In my opinion, Hal Roach has the most promising comedy team on the screen today in Laurel and Hardy. It is to be hoped he withstands the temptation to promote them into five-reel features, a horrible example of which is on the Metropolitan bill in Tillie’s Punctured Romance.
 
The unfortunate supporting feature on this programme was, alas, W. C. Fields’s last but one silent film for Paramount Pictures, co-starring Chester Conklin. The pies mentioned in the review referred to Laurel and Hardy’s next but one movie, The Battle of the Century, released on 31 December 1927 – the release dates of these Roach films can be quite confusing, but the hats were definitely shot before the pies! In effect, the first Laurel and Hardy films came out in a burst at the turn of 1928, contributing to the sudden realization that comedy had obtained its true new heroes.
This was all the more gratifying to Roach and his new stars, since the greatest technical upheaval in the history of the motion-picture business had been signposted, in October of 1927, with the release of Warner Brothers/First National’s The Jazz Singer. Al Jolson’s wailing ‘Mammy’ marked the birth of the Talking Picture era. Jolson’s atrocious tear-jerking would not kill the silent movie overnight, as studios pondered the cost of total re-equipping, from set to theatre, with the new sound equipment. Hal Roach would bite the bullet himself in October 1928, announcing a deal with the Victor Talking Machine company and predicting that ‘at the Hal Roach Studios the most progressive strides will be made towards not only the perfect synchronization of short subjects but also the introduction of comedy through the spoken word’.
This left Stan Laurel and Oliver Hardy a full year and more to make their mark on the final phase of silent cinema comedy. Their last silent picture, Angora Love, was shot in March 1929 and released at the end of that year. By that time, not only the silent cinema, but the whole apparently non-stop party of America’s 1920s, the age of the flapper and the flivver, the hot cha-cha and all-night dancing in speakeasies, had been brought to a juddering halt by the Great Wall Street Crash of October 1929. And even that did not stop our boys.
Many years later, Stan certified to his authorized biographer, John McCabe, that Putting Pants on Philip and Battle of the Century were the first two proper Laurel and Hardy movies, though as we have seen they came pretty far down the line. The point is that neither Stan Laurel nor Babe Hardy were much concerned to place landmarks, or make historical judgements, or see themselves in the same iconic light cast by their adoring fans. They considered themselves, to the end, two working actors who happened to have hit on an incredible streak of good luck, after years of daily grind. They were happy to recall the good times and airily dismissive of the bad.

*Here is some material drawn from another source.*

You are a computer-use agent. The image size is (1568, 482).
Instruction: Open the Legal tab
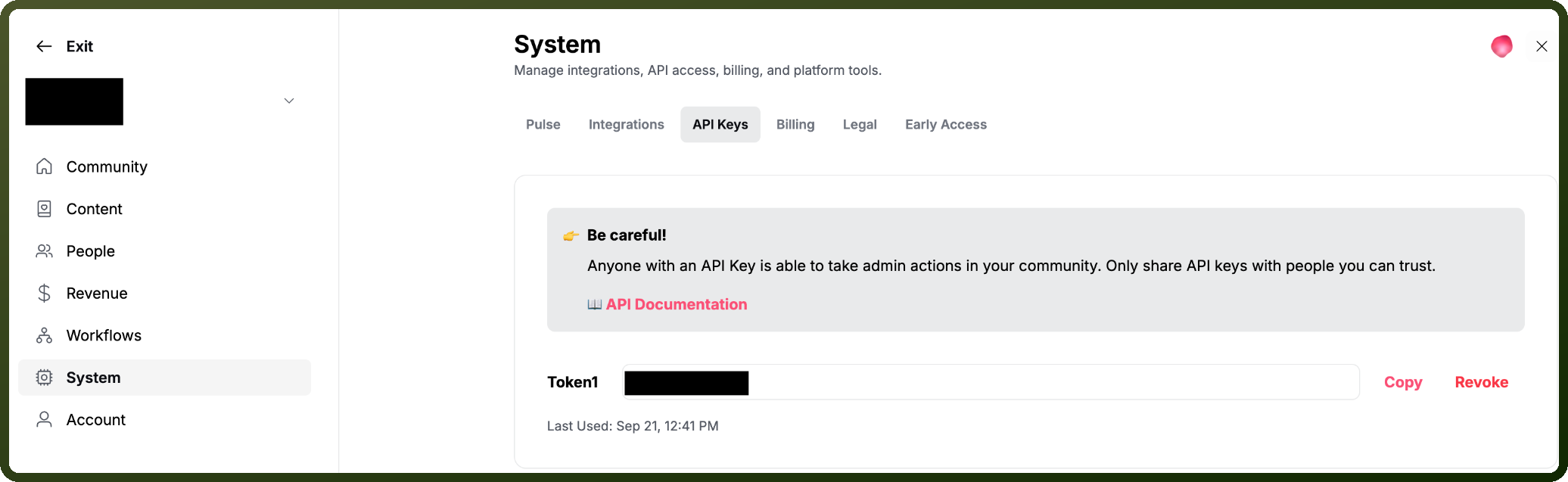pyautogui.click(x=860, y=124)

The eponymous pants put on Philip have been discussed endlessly by fans and critics, donned, undone, flapped in the wind and pressed into the service of any number of theories, potty or profound. The tale, as everyone knows, is of the respectable gent Piedmont Mumblethunder (Ollie), who goes to the dock to meet his nephew Philip (Stan), who has just come over frae the auld country, complete with sporran, tam o’shanter and kilt. Continually embarrassed, Piedmont has to cope with Philip’s mad chases after a girl and his penchant to draw a crowd wherever he comes into public view. Long before Marilyn Monroe excited avid filmgoers by having her skirt blown upwards by a vent in the pavement, Stan made the good ladies of Culver City faint by standing above a shaft of air that firmly settled the question of whether Scotsmen wore anything under their kilts. Finally, determined to take no more, Piedmont drags Philip to the tailor to de-kilt him and measure him for trousers, setting off an early sample of a recurring Laurel and Hardy theme, the comic male near-rape and emasculation of Stan by Ollie – the symbolic kilt standing in for more than the delicate members of the audience might wish to contemplate, or as much as their imagination wishes to engage. As Ollie and the tailor wrestle the weeping Stan to the floor, the sexual innuendo is as clear as it will ever be in a Hollywood movie, comic or not. Walter Kerr wrote:
 
The fact that the assault is taken as homosexual and Laurel doesn’t even know what homosexuality is is simply an indication that the once knowing and aggressive Laurel is becoming as childlike as Roach envisioned and Hardy already looked. Laurel the victim, Laurel the put-upon, Laurel the go-and-stand-in-the-corner booby is well on the way to being born.
 
But the fact that Philip has spent the first part of the film knowingly chasing women – and not, I suggest, because he thinks they carry lollipops under their skirts – does make us suspect his prepubertal innocence. Both Stan and Ollie know very well what they are up to: all the comedians knew, after years of traditional cross-dress training, how to get away with things the censor hated but the audience loved. Everyone winks and pretends to see what is convenient, but the clowns appreciate, despite their protests of innocence, the well of pain, embarrassment and confusion from which they draw so many laughs.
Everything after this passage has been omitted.